The ability of a population to control the extent of their impulses and desires defines them significantly. Indulgent communities are poor at it, whereas restraint societies have firm mechanisms for regulating their urges. China scores low in indulgence, making it restrained and predisposed to a pessimistic outlook on life. Notably, Chinese people do not prioritize leisure and family times. Their actions are limited by social norms that profoundly define them (Olajide, 2014). Therefore, an individual will not indulge in activities they desire because they respect societal perception more than personal interests. The hard work put by Chinese is not derived from things they are passionate about but is instead driven by the pressure not to disappoint a larger group of people. Innovative businesses thrive in China since they can sacrifice and invest their time to come up with a utility that will make life easier for people. On the contrary, investing in the entertainment and alcohol industry will not yield much profit in China because people do not indulge like they do in other regions.

Conclusion

It is critical that the firm puts this aspect in its consideration of the business opportunities to explore in China. Opening an entertainment joint will not be a wise investment unless the target market excludes the locals. Instead, restraint venture will perform better in China. China is highly power distant and supports the principles of collectivism as opposed to individualism. Chinese people are driven by masculine characteristics and are low on uncertainty avoidance. They believe in long-term orientations and avoid indulgence. Therefore, in considering investing in China, the uniqueness of their culture may pose a challenge for foreigners. However, adaptability can be a critical tool in excelling in the Chinese market.

References

Hofman, P.S. and Newman, A., 2014. The impact of perceived corporate social responsibility on organizational commitment and the moderating role of collectivism and masculinity: Evidence from China. The International Journal of Human Resource Management, 25(5), pp.631-652.

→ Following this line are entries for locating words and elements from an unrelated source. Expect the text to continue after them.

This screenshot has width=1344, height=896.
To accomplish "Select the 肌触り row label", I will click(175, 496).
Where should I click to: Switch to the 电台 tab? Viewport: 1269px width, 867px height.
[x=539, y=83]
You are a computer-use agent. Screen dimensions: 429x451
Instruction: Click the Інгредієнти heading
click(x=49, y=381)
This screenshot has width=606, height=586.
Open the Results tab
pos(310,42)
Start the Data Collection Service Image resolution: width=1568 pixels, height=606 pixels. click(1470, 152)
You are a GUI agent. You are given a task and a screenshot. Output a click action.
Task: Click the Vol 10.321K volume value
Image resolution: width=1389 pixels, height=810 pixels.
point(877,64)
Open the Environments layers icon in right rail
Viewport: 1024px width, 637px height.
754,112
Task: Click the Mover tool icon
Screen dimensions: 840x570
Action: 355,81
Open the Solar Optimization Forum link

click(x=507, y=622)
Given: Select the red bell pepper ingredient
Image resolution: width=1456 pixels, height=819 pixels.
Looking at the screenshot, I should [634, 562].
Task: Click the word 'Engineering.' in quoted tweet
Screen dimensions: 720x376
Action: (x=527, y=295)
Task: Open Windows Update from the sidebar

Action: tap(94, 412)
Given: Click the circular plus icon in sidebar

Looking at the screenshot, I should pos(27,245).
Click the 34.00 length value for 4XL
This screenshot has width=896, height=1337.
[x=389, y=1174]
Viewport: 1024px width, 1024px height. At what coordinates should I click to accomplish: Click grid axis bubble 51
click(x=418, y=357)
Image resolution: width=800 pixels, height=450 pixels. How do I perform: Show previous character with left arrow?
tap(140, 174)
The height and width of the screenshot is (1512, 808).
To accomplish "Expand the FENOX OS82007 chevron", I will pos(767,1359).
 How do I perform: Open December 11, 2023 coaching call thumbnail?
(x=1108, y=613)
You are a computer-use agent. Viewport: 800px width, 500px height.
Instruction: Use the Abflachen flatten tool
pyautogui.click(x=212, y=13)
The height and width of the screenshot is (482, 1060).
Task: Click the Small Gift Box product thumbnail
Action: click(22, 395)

Hofstede Insights, 2017. Country Comparison; China. n.p.

Lin, W., Wang, L. and Chen, S., 2013. Abusive supervision and employee well‐being: The moderating effect of power distance orientation. Applied Psychology, 62(2), pp.308-329.

Louie, K., 2012. Popular culture and masculinity ideals in East Asia, with special reference to China. The Journal of Asian Studies, 71(4), pp.929-943.

Men, L.R. and Tsai, W.H.S., 2012. How companies cultivate relationships with publics on social network sites: Evidence from China and the United States. Public Relations Review, 38(5), pp.723-730.

Okoro, E., 2012. Cross-cultural etiquette and communication in global business: Toward a strategic framework for managing corporate expansion. International journal of business and management, 7(16), p.130.

Olajide, F.S., 2014. Cultural awareness, a form of risk management in international business: Case study of China. Business and Economic Research, 4(1), p.266.

Parnell, J.A., Lester, D.L., Long, Z. and Köseoglu, M.A., 2012. How environmental uncertainty affects the link between business strategy and performance in SMEs: Evidence from China, Turkey, and the USA. Management Decision, 50(4), pp.546-568.